私たちの旅は、困難と驚きに満ちていました。私たちは力強いミズーリ川をカヌーで遡り、広大な平原を横切り、見たこともないような動物たちに出会いました。ある日、私たちの乗っていたボートが強い風でひっくり返りそうになりました。船に乗っていた他の人たちが慌てる中、私は落ち着いて水に浮かぶ貴重な品々を拾い集めました。それらは、探検の記録が書かれた日記や、重要な地図、薬など、旅に欠かせないものばかりでした。私の冷静な行動が、探検の成功に大きく貢献したのです。旅の一番の難所は、故郷のロッキー山脈を越えることでした。道は険しく、食料も尽きかけていました。しかし、そこで奇跡が起こりました。私たちはショショーニ族の一団に出会ったのです。そして、その一団の首長は、なんと私が子供の頃に生き別れた兄、カミアウェイトだったのです。涙の再会を果たした私は、兄に探検隊の目的を説明しました。私の言葉を信じてくれた兄は、彼らが山を越えるために必要な馬を提供してくれました。そしてついに1805年11月、私たちは旅の目的地である、広大で力強い太平洋にたどり着きました。初めて見る海の大きさに、私は言葉を失うほど感動しました。
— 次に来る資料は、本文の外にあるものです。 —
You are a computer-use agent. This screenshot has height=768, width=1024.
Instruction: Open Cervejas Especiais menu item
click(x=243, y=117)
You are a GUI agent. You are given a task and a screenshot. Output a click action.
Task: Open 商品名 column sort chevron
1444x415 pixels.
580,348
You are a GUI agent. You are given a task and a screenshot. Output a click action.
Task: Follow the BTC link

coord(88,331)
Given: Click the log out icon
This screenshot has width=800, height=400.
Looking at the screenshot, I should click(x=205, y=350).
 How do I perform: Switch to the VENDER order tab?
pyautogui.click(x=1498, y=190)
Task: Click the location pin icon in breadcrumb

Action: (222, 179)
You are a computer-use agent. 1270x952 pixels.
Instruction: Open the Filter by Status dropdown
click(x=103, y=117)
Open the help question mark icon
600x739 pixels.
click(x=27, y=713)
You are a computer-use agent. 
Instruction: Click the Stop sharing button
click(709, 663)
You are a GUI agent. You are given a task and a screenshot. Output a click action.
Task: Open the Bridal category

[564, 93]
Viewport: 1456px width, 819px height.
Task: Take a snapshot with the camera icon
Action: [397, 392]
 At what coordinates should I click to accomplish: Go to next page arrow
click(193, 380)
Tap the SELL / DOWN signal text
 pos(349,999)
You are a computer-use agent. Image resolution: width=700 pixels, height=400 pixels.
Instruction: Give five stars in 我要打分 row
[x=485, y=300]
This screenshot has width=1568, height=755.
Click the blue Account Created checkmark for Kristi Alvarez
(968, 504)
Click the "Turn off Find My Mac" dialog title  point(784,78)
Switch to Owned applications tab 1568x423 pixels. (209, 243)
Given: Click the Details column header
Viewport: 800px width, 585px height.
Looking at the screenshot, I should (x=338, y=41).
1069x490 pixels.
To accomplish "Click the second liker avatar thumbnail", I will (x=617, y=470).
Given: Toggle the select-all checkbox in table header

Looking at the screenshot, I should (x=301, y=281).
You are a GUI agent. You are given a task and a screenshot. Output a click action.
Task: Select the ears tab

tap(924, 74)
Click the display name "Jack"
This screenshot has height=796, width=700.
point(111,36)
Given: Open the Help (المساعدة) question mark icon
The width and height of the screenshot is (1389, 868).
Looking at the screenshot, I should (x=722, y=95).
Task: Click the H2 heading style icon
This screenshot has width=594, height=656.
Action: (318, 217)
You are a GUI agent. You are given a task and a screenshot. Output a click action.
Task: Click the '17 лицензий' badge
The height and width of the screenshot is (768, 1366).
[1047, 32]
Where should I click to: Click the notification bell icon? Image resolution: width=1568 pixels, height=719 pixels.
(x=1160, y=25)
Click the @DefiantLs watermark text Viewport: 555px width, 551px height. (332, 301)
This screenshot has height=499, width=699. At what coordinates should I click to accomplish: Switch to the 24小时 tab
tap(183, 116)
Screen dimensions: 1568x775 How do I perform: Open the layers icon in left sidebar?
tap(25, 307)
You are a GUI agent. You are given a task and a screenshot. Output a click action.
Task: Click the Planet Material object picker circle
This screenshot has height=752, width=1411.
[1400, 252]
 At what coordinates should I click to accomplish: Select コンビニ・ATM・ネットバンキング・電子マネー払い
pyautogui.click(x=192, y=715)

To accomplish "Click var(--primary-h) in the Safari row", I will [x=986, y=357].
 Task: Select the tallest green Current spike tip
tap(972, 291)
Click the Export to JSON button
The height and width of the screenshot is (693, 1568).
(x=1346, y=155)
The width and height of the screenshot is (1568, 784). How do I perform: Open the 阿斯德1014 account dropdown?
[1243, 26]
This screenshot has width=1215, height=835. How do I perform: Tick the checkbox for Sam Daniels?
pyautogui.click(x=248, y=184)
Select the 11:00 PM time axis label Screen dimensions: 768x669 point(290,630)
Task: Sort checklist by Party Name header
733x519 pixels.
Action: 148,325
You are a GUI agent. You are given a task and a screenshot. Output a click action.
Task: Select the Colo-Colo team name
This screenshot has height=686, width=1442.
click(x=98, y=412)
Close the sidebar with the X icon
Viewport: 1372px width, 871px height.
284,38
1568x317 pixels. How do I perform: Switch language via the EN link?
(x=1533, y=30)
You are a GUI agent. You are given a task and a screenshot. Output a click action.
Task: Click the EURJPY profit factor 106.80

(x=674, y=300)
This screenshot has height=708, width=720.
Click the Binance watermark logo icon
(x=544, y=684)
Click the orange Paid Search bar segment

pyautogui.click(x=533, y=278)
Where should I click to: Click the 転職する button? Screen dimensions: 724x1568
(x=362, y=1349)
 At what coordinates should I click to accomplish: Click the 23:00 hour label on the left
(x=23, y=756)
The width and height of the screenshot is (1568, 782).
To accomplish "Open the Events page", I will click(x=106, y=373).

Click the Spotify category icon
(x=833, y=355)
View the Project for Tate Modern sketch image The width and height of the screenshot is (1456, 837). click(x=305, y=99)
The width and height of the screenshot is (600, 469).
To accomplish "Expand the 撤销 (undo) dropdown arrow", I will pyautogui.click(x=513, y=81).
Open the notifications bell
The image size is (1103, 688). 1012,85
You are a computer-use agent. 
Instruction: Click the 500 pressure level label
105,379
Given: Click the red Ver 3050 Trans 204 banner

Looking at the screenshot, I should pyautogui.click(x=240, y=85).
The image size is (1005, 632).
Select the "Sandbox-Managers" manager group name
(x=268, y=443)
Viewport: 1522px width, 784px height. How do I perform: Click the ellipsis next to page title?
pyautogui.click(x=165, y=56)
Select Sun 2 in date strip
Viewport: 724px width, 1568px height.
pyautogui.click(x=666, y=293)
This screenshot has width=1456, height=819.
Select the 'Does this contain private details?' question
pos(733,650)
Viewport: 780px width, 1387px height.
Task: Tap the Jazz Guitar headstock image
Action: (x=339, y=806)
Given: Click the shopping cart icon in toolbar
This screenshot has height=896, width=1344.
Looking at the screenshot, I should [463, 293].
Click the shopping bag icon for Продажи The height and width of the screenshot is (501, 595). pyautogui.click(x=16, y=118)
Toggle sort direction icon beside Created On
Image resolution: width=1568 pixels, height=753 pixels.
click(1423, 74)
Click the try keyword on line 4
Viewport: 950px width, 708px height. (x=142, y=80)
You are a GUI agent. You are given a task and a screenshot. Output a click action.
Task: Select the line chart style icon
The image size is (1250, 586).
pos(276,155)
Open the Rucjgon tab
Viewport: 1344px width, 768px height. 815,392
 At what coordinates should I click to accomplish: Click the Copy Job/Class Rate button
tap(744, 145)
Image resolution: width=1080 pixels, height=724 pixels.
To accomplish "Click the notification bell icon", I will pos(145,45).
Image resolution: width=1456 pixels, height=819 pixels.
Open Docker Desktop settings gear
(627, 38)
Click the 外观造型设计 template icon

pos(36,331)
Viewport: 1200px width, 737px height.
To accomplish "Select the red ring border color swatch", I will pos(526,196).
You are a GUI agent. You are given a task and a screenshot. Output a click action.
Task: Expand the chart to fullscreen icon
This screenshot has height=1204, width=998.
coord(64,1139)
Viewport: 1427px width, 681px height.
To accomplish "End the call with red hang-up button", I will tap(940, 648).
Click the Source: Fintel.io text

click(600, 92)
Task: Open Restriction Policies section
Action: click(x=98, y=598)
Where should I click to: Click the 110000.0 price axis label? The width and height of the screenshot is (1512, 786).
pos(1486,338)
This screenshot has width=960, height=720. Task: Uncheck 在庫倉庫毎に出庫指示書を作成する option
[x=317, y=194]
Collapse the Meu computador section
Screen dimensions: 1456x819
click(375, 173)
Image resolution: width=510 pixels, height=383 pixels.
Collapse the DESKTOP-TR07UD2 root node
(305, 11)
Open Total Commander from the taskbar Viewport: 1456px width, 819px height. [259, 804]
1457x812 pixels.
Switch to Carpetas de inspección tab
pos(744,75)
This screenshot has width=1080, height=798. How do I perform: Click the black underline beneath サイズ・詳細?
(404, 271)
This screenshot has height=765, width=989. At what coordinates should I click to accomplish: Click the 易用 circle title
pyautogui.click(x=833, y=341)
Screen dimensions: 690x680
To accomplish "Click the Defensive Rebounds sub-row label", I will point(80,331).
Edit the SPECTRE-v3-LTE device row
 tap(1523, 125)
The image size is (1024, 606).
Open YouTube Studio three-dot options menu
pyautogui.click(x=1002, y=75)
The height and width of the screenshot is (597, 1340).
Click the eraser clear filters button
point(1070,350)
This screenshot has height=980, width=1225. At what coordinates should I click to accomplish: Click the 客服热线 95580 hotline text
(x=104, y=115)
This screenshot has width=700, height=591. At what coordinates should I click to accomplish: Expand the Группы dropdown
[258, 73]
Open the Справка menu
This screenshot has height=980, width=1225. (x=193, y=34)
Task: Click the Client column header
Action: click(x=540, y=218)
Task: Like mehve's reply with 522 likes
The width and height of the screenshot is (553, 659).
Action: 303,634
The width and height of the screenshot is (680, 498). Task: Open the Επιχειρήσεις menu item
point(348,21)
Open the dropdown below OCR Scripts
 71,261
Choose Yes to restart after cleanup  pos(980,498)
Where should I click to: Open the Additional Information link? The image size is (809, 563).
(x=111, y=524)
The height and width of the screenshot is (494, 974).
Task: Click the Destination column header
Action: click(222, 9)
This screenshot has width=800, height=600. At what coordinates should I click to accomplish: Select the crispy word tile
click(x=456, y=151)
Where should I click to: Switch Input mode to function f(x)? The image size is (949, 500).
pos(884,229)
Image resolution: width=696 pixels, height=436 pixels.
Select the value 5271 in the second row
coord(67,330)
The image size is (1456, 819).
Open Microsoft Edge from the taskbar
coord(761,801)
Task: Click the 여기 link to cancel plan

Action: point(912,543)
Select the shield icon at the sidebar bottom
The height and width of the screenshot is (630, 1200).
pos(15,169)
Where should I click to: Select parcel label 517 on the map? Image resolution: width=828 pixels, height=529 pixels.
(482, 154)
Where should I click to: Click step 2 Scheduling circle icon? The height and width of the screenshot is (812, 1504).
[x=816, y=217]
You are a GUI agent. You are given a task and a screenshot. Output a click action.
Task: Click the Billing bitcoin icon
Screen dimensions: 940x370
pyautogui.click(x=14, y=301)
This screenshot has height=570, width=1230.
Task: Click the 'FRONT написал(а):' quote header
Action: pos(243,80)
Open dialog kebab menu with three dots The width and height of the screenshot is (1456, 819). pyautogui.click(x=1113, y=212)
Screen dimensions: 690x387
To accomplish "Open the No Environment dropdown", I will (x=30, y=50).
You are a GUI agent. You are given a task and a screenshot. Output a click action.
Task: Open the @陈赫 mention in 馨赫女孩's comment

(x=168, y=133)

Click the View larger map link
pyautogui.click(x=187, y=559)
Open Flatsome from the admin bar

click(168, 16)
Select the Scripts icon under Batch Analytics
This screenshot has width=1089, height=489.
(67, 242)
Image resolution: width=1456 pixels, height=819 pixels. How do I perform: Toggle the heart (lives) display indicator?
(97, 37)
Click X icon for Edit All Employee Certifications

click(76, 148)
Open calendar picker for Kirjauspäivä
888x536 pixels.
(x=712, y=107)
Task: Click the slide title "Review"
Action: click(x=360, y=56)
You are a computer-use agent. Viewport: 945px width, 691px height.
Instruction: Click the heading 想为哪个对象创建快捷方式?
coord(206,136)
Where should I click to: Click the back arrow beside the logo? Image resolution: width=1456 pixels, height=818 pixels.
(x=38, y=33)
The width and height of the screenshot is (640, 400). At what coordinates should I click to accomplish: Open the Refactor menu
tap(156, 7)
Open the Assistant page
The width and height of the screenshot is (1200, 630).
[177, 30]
太平洋で冬を越した後、私たちは1806年に故郷への長い帰路につきました。旅は行きと同じように大変でしたが、私たちは皆、成し遂げたことへの誇りでいっぱいでした。マンダン族の村に戻ったとき、探検隊と別れる時が来ました。クラーク隊長は特に私の息子を可愛がってくれて、彼に「ポンプ」という愛情のこもったニックネームをつけてくれました。彼は私の息子に教育を受けさせたいと申し出てくれるほど、私たちのことを気にかけてくれていました。振り返ってみると、私の旅はただ土地を横断しただけではありませんでした。私は、異なる二つの世界の間に橋を架ける手助けをしたのです。私の存在、つまり女性と赤ちゃんが一緒にいることで、探検隊が平和のうちに来たことを他の部族に示しました。そして、私が子供の頃に学んだ自然に関する知識は、探検隊が生き延びるのを助けました。私の物語が、たとえ故郷から遠く離れていても、強く、勇敢でいれば、世界に大きな違いを生み出すことができるということを示せたらと願っています。